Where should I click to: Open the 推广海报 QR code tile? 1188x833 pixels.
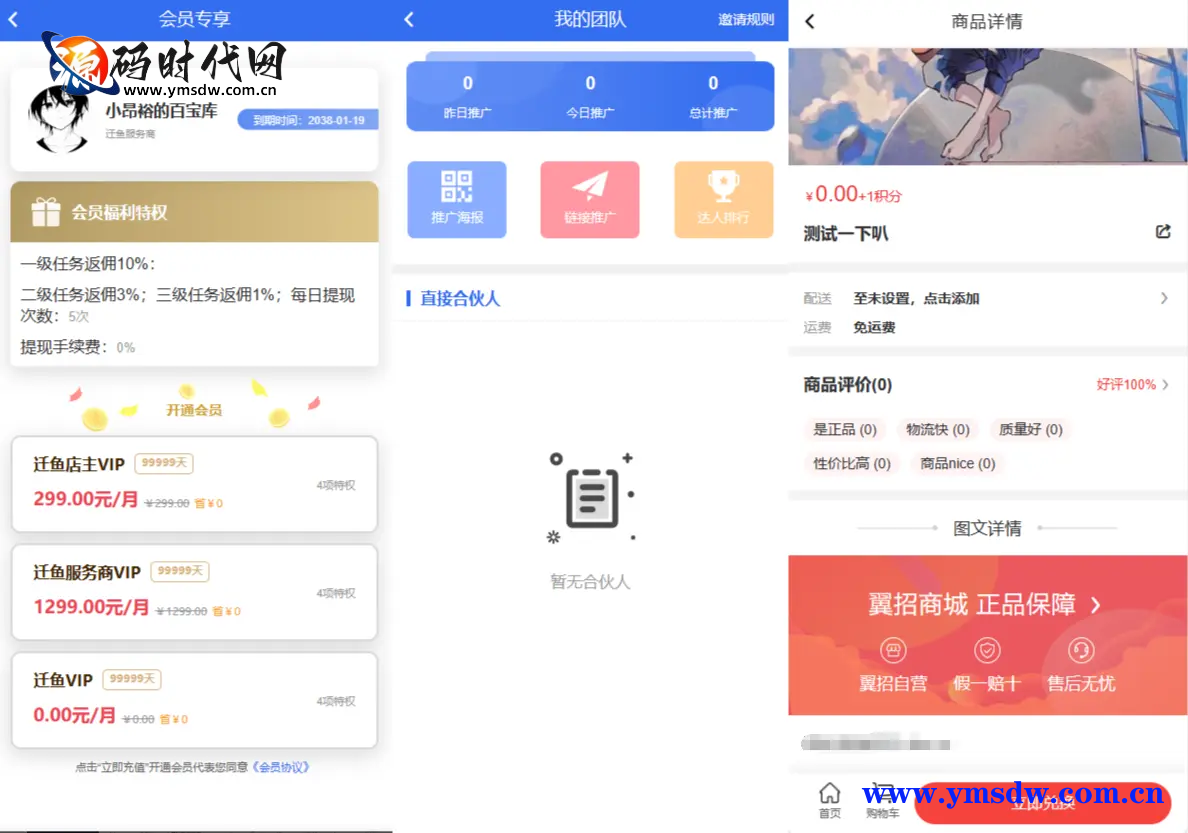tap(457, 199)
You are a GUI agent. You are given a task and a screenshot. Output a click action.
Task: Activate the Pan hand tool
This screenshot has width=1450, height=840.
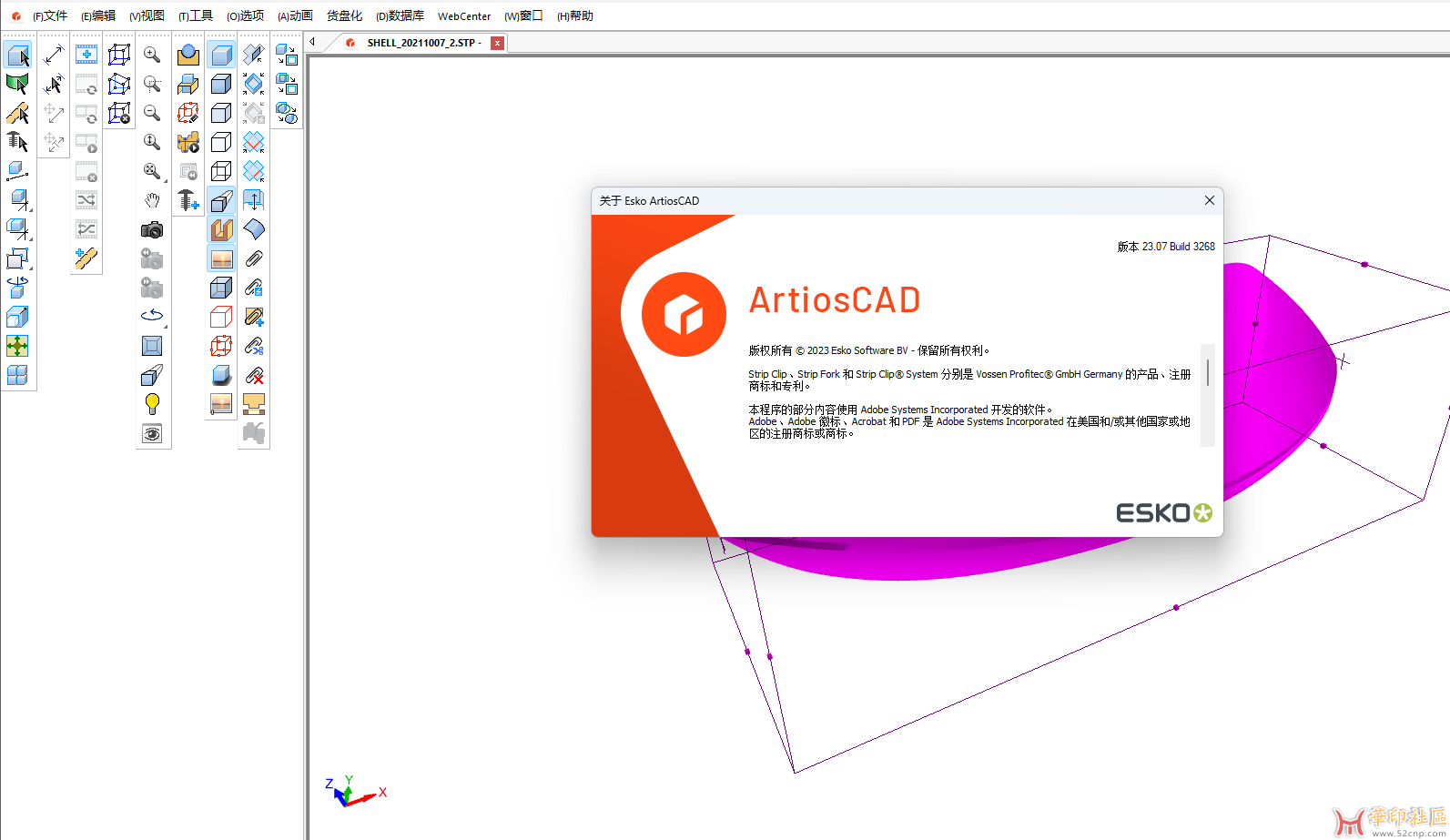coord(152,200)
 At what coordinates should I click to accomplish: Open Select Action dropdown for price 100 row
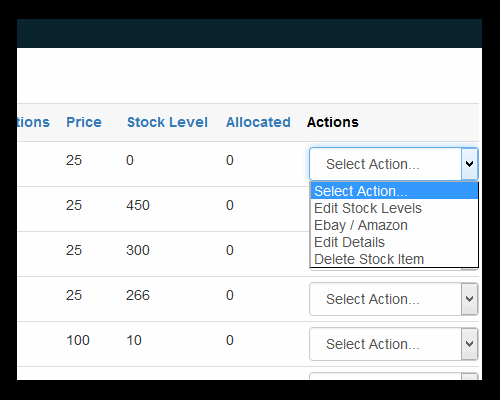coord(394,344)
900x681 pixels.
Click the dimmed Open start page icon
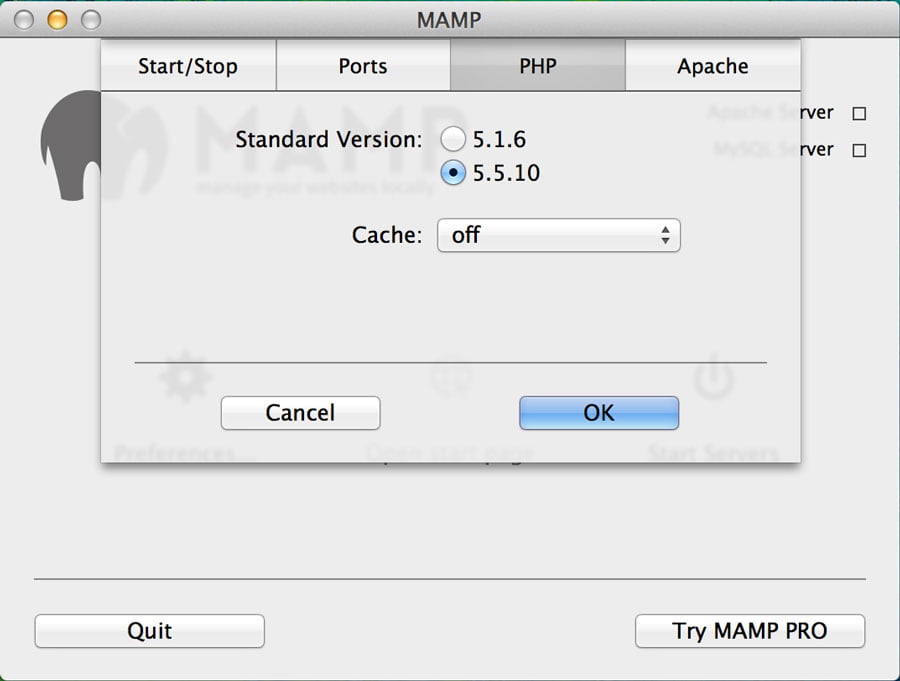451,378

****

ACTIVITY
Pictures aside, write out all of the records exactly.

PROBLEM SOLUTION
Where should I click to: Open the 推广海报 QR code tile? 1188x833 pixels.
tap(457, 199)
You are a GUI agent. You are given a task and a screenshot. Output a click action.
Task: Activate the Pan hand tool
This screenshot has width=1450, height=840.
coord(152,200)
 At what coordinates should I click to accomplish: Open Select Action dropdown for price 100 row
coord(394,344)
900x681 pixels.
Click the dimmed Open start page icon
451,378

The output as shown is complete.